I could not find any mention on the Internet of a proven/known cryptographically secure keyed rolling hash function (ie rolling MAC). Has the question been studied, is it possible to build one ?
By cryptographically secure I mean properties equivalent to HMAC with a cryptographic hash function :
- without knowing the key, knowing the hash value does not leak information about the data,
- knowing or chosing some data does not allow to recover the key more easily than brute force.
By rolling hash, I mean that it can be efficiently iteratively computed on a window sliding byte by byte, ie that there exist an update operation $f$ in the form $H(c_{n-k-1}...c_{n}) = f\left[c_n, c_{n-k-2}, H(c_{n-k-2}...c_{n-1})\right]$, where the $c_i$ are the data characters/bytes, and $k$ is the size of the sliding window.

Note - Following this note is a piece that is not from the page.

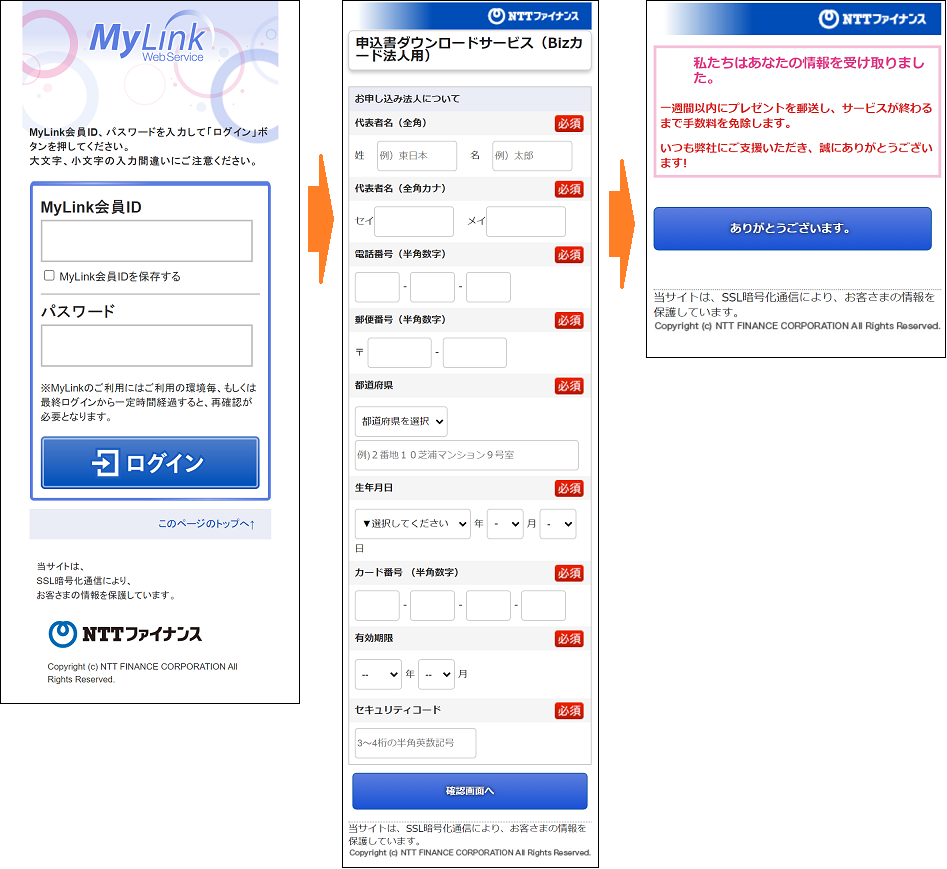Image resolution: width=947 pixels, height=869 pixels.
Task: Click the first 電話番号 phone number box
Action: click(x=376, y=287)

To be more specific about the application, we want to build a secure chunking algorithm for data deduplication, which produces variable size chunks constructed by splitting data at content-dependent points, and should avoid that the cut points leak information about the data. Existing programs are using solutions based on common rolling hash functions with custom obfuscation, which don't seem to have been well analyzed, for instance :
- rsyncrypto is using the same function than gzip --rsyncable, which is simply the sum of the bytes (obviously weak).

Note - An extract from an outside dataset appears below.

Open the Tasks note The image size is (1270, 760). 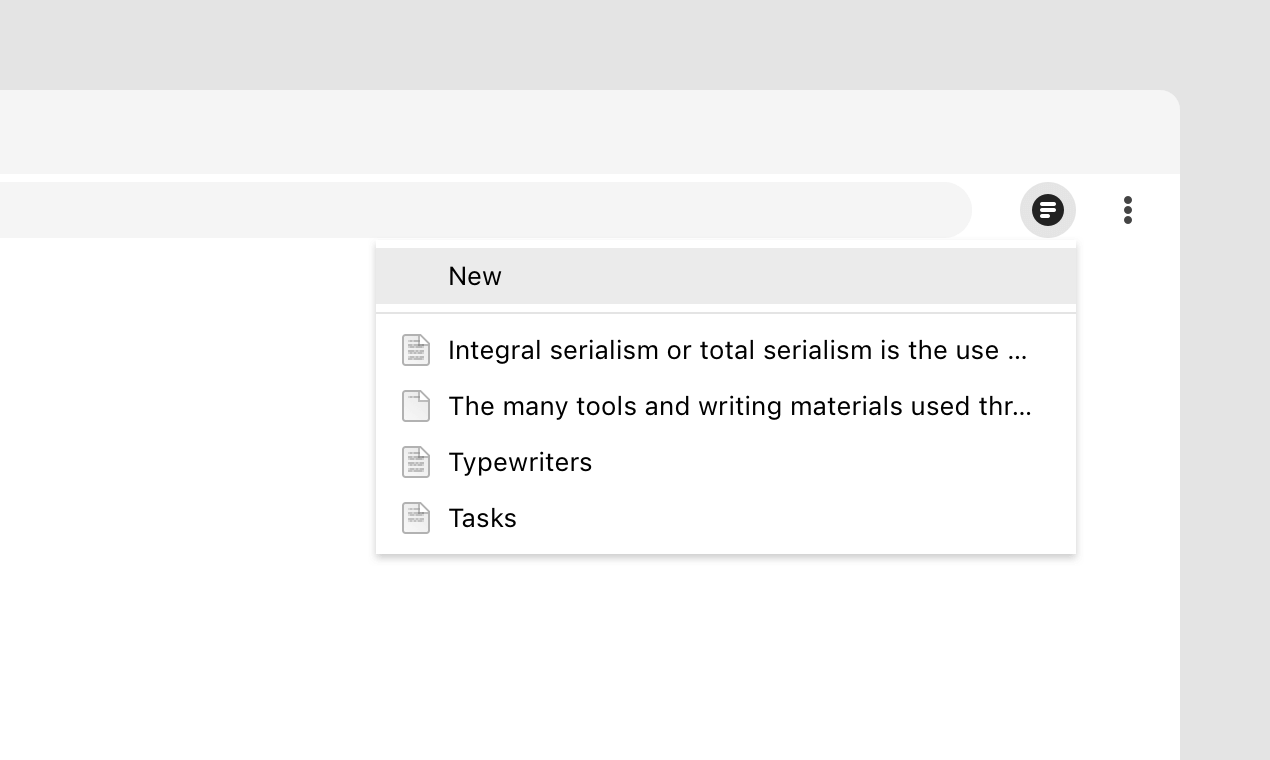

- Attic is using cyclic polynomial (Buzhash) with random secret substitution of input data bytes (a substitution from bytes to 32 bits integers, currently obtained from a public table xored with a secret 32 bits seed, but which is planned by the author to be obtained instead with AES-CTR encryption of a zeroed table ; this substitution corresponds to the function $h$ in the wikipedia page).
- Tarsnap is using Rabbin-Karp hash with random secret substitution of input data bytes and random secret parameters (a substitution from bytes to 32 bits integers using a table of which values are HMAC of indexes, and parameters $a$ and $n$ of the wikipedia page are also depending on HMAC of some fixed data ; in addition the window size of the rolling hash is also only known within a range and is variable).
Are there reasons to believe that some would be more secure than others, in particular Rabbin-Karp vs Buzhash ? Are they known to be preimage resistant ?
Note: The chunking application has the properties that little ciphered data is disclosed (only one hash everytime the cut decision is taken), and that only part of the ciphered data is disclosed (the cut decision is usually taken if the last bits of the hash are null or equal some value, so only these last bits are disclosed).
Performance requirements
For the deduplication application, we would like that in the worst case the processing speed of the hash on an average machine be at least equal to disk read throughput (say around 60MB/s), so that it does not become the bottleneck. Ideally it should be as fast as possible while preserving sufficient security guarantees.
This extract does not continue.